Here, we at A Book of Cookrye want to recommend actually reading the recipe perhaps more than once before you make it. I didn't realize you're only supposed to put 2 spoons of the raspberry jam into the meringue, and instead dumped in all of it. Adding that much jam removed all chance of the fluffy stuff standing up in jaunty peaks.
Giving up on the whole piping business, we just sorta dropped the stuff off a spoon onto the cookies. It mostly stayed where we wanted it to, and actually managed to accidentally look cute. Also, the icing lasted a bit longer than you might think-- if you kept the cookies in the refrigerator, the jam re-hardened and kept it from deflating and drying out.
As for the taste? These are really good! The raspberry-lime icing is really fruity, and the cookies have a nice subtle sweetness and interesting flavor. Rolling out the dough really thick like the recipe said was a good choice. The cookies didn't dry out in the middle, but stayed delicate and fluffy as the recipe name promised. Do try these!
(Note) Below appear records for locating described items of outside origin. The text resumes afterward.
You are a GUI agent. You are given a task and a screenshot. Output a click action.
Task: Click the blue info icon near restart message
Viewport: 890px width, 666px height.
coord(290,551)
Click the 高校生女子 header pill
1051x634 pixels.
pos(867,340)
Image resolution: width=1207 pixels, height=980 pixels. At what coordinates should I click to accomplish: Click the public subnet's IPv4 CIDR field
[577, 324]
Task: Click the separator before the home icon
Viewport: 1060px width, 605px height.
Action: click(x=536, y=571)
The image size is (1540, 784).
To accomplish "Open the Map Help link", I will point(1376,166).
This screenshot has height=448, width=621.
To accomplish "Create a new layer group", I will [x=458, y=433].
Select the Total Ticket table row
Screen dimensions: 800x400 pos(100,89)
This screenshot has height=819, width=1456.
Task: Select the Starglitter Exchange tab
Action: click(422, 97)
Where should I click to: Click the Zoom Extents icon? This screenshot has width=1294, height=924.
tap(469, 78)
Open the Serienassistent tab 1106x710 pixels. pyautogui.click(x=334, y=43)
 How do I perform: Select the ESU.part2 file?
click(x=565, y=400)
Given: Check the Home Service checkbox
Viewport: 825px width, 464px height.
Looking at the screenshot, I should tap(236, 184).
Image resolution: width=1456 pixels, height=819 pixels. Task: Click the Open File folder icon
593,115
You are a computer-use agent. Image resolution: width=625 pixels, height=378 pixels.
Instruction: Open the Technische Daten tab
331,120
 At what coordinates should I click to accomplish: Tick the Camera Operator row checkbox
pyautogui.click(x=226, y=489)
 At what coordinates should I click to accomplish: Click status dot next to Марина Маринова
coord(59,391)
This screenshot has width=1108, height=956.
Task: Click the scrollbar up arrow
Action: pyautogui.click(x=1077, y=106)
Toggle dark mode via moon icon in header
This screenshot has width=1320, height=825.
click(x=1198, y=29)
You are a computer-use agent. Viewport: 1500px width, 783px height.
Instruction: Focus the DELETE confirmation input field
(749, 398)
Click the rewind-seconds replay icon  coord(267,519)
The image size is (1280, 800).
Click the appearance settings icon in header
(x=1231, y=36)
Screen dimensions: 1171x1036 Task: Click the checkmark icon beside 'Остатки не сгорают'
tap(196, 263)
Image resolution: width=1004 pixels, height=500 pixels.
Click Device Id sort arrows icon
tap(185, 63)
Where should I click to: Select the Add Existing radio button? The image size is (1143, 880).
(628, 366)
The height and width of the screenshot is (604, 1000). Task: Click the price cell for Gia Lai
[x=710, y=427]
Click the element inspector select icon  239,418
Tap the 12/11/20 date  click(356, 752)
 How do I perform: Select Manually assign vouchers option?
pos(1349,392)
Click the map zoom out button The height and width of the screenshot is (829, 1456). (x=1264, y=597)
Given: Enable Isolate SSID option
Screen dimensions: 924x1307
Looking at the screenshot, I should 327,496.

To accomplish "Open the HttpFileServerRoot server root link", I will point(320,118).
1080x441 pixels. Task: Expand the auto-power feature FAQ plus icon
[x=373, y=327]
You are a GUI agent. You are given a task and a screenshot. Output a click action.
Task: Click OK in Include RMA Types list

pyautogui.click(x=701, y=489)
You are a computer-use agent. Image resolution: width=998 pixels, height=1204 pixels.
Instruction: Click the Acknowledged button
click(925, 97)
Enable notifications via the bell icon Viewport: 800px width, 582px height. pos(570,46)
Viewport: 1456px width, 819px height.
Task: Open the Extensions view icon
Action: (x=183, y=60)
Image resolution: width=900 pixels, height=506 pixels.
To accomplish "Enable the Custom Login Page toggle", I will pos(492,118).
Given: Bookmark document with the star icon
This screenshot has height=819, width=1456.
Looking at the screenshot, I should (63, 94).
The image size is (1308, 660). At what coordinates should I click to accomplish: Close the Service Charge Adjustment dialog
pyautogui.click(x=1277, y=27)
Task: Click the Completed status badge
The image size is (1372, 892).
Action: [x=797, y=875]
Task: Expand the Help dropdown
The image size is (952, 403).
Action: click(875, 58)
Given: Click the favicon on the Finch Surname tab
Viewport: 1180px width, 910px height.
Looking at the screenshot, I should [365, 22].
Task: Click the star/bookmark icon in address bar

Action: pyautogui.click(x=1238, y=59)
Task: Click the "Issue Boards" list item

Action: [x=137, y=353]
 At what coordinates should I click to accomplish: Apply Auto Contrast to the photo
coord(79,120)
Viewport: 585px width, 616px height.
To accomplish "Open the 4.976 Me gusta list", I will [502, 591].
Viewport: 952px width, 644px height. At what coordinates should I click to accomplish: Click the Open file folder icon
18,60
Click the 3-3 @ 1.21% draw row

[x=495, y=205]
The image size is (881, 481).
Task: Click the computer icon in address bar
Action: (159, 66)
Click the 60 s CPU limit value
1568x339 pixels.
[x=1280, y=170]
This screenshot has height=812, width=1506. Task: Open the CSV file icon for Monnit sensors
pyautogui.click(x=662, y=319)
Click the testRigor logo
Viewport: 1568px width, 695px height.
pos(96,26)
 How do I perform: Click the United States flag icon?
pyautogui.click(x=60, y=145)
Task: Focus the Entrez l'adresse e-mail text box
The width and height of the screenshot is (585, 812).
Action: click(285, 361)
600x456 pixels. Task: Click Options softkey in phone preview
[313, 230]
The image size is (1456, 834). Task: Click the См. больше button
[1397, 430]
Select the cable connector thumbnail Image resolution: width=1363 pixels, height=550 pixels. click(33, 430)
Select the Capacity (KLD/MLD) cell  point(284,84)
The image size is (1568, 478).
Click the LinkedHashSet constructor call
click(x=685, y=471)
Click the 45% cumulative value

It's funny you should talk about American cooking not using much alcohol, because I got two cookbooks for Christmas that all seem to feature recipes drowning in booze. One of them is a casserole cookbook unapologetically hocked by a pair of aggressively Southern ladies, and it doesn't even feature any glossy photos, so it's not all about the food porn! A lot of the recipes use a splash or two of wine, and it's annoying for me as I live in a dry county and have to drive an hour to buy it.
ReplyDeleteMaybe boozy recipes are making a comeback? Then again, two books is hardly a big sample size.
Really? I so rarely see recipes that use a splash of wine that I was sure it didn't happen in this country. Or maybe it's regional? Either way, it'd be a fun excuse for a trans-national trip to see what's in the local recipes!